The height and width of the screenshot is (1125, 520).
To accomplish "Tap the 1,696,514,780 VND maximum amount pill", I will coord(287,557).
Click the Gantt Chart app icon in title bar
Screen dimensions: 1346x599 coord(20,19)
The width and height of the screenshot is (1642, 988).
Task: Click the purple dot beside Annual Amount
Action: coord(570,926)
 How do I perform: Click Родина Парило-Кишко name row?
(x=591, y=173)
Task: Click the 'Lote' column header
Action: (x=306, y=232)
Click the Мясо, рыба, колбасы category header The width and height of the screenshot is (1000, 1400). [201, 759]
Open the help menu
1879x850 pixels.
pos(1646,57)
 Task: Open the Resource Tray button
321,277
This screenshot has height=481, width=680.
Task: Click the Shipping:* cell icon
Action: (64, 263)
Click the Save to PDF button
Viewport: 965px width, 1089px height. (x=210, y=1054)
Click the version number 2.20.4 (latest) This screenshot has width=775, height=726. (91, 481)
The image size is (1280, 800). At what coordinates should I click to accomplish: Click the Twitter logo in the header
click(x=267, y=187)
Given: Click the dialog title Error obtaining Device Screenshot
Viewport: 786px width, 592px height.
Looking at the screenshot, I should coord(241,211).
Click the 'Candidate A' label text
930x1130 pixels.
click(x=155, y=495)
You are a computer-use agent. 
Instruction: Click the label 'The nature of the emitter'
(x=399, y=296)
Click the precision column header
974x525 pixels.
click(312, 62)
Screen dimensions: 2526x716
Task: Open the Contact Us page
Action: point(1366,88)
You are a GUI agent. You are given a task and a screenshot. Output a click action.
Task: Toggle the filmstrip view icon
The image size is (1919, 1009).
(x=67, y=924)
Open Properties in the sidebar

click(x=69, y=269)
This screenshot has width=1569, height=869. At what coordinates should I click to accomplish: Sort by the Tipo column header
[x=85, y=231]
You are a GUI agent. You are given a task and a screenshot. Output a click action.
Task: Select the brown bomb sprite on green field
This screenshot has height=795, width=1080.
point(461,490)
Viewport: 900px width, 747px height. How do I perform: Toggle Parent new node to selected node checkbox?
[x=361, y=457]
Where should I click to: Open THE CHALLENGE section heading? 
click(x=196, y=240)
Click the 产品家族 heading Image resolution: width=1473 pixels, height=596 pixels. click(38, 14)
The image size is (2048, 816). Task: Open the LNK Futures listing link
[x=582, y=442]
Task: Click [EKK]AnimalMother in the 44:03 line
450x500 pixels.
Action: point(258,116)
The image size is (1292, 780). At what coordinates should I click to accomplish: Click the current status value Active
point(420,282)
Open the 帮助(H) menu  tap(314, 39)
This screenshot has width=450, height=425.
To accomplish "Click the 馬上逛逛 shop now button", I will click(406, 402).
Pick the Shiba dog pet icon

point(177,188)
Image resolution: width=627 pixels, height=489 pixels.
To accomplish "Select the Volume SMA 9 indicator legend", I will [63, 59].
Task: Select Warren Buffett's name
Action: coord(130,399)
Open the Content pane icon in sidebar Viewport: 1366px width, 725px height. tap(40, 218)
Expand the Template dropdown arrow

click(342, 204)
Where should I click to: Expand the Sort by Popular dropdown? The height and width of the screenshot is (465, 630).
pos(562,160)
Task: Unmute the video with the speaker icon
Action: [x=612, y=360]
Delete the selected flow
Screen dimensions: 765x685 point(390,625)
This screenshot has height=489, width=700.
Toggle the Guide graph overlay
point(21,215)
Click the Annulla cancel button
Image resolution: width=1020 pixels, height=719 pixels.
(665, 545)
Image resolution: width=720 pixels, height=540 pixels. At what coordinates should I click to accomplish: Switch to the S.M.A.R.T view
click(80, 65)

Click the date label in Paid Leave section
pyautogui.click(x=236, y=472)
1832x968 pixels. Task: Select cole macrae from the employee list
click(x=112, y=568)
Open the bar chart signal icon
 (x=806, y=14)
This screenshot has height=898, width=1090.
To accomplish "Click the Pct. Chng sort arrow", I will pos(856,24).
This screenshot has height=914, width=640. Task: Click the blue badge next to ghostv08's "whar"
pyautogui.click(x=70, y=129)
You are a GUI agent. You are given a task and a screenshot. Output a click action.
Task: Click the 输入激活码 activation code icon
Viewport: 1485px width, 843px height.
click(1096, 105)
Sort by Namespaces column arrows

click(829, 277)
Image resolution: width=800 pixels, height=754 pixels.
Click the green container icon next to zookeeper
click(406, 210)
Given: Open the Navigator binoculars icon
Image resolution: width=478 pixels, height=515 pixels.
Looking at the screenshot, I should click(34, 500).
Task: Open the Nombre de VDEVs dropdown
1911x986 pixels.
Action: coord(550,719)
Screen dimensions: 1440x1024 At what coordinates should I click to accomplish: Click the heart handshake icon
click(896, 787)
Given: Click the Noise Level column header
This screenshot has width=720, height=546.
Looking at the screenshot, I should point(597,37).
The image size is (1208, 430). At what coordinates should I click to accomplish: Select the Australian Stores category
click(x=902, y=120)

■ **TASK STATEMENT**
Each entry in the data should be restated exactly as it was written.

■ **ANSWER FOR THIS EXERCISE**
The height and width of the screenshot is (1125, 520).
To accomplish "Tap the 1,696,514,780 VND maximum amount pill", I will coord(287,557).
Click the Gantt Chart app icon in title bar
Screen dimensions: 1346x599 coord(20,19)
The width and height of the screenshot is (1642, 988).
Task: Click the purple dot beside Annual Amount
Action: coord(570,926)
 How do I perform: Click Родина Парило-Кишко name row?
(x=591, y=173)
Task: Click the 'Lote' column header
Action: (x=306, y=232)
Click the Мясо, рыба, колбасы category header The width and height of the screenshot is (1000, 1400). [201, 759]
Open the help menu
1879x850 pixels.
pos(1646,57)
 Task: Open the Resource Tray button
321,277
This screenshot has height=481, width=680.
Task: Click the Shipping:* cell icon
Action: (64, 263)
Click the Save to PDF button
Viewport: 965px width, 1089px height. (x=210, y=1054)
Click the version number 2.20.4 (latest) This screenshot has width=775, height=726. (91, 481)
The image size is (1280, 800). At what coordinates should I click to accomplish: Click the Twitter logo in the header
click(x=267, y=187)
Given: Click the dialog title Error obtaining Device Screenshot
Viewport: 786px width, 592px height.
Looking at the screenshot, I should coord(241,211).
Click the 'Candidate A' label text
930x1130 pixels.
click(x=155, y=495)
You are a computer-use agent. 
Instruction: Click the label 'The nature of the emitter'
(x=399, y=296)
Click the precision column header
974x525 pixels.
click(312, 62)
Screen dimensions: 2526x716
Task: Open the Contact Us page
Action: point(1366,88)
You are a GUI agent. You are given a task and a screenshot. Output a click action.
Task: Toggle the filmstrip view icon
The image size is (1919, 1009).
(x=67, y=924)
Open Properties in the sidebar

click(x=69, y=269)
This screenshot has width=1569, height=869. At what coordinates should I click to accomplish: Sort by the Tipo column header
[x=85, y=231]
You are a GUI agent. You are given a task and a screenshot. Output a click action.
Task: Select the brown bomb sprite on green field
This screenshot has height=795, width=1080.
point(461,490)
Viewport: 900px width, 747px height. How do I perform: Toggle Parent new node to selected node checkbox?
[x=361, y=457]
Where should I click to: Open THE CHALLENGE section heading? 
click(x=196, y=240)
Click the 产品家族 heading Image resolution: width=1473 pixels, height=596 pixels. click(38, 14)
The image size is (2048, 816). Task: Open the LNK Futures listing link
[x=582, y=442]
Task: Click [EKK]AnimalMother in the 44:03 line
450x500 pixels.
Action: point(258,116)
The image size is (1292, 780). At what coordinates should I click to accomplish: Click the current status value Active
point(420,282)
Open the 帮助(H) menu  tap(314, 39)
This screenshot has width=450, height=425.
To accomplish "Click the 馬上逛逛 shop now button", I will click(406, 402).
Pick the Shiba dog pet icon

point(177,188)
Image resolution: width=627 pixels, height=489 pixels.
To accomplish "Select the Volume SMA 9 indicator legend", I will [63, 59].
Task: Select Warren Buffett's name
Action: coord(130,399)
Open the Content pane icon in sidebar Viewport: 1366px width, 725px height. tap(40, 218)
Expand the Template dropdown arrow

click(342, 204)
Where should I click to: Expand the Sort by Popular dropdown? The height and width of the screenshot is (465, 630).
pos(562,160)
Task: Unmute the video with the speaker icon
Action: [x=612, y=360]
Delete the selected flow
Screen dimensions: 765x685 point(390,625)
This screenshot has height=489, width=700.
Toggle the Guide graph overlay
point(21,215)
Click the Annulla cancel button
Image resolution: width=1020 pixels, height=719 pixels.
(665, 545)
Image resolution: width=720 pixels, height=540 pixels. At what coordinates should I click to accomplish: Switch to the S.M.A.R.T view
click(80, 65)

Click the date label in Paid Leave section
pyautogui.click(x=236, y=472)
1832x968 pixels. Task: Select cole macrae from the employee list
click(x=112, y=568)
Open the bar chart signal icon
 (x=806, y=14)
This screenshot has height=898, width=1090.
To accomplish "Click the Pct. Chng sort arrow", I will pos(856,24).
This screenshot has height=914, width=640. Task: Click the blue badge next to ghostv08's "whar"
pyautogui.click(x=70, y=129)
You are a GUI agent. You are given a task and a screenshot. Output a click action.
Task: Click the 输入激活码 activation code icon
Viewport: 1485px width, 843px height.
click(1096, 105)
Sort by Namespaces column arrows

click(829, 277)
Image resolution: width=800 pixels, height=754 pixels.
Click the green container icon next to zookeeper
click(406, 210)
Given: Open the Navigator binoculars icon
Image resolution: width=478 pixels, height=515 pixels.
Looking at the screenshot, I should click(34, 500).
Task: Open the Nombre de VDEVs dropdown
1911x986 pixels.
Action: coord(550,719)
Screen dimensions: 1440x1024 At what coordinates should I click to accomplish: Click the heart handshake icon
click(896, 787)
Given: Click the Noise Level column header
This screenshot has width=720, height=546.
Looking at the screenshot, I should point(597,37).
The image size is (1208, 430). At what coordinates should I click to accomplish: Select the Australian Stores category
click(x=902, y=120)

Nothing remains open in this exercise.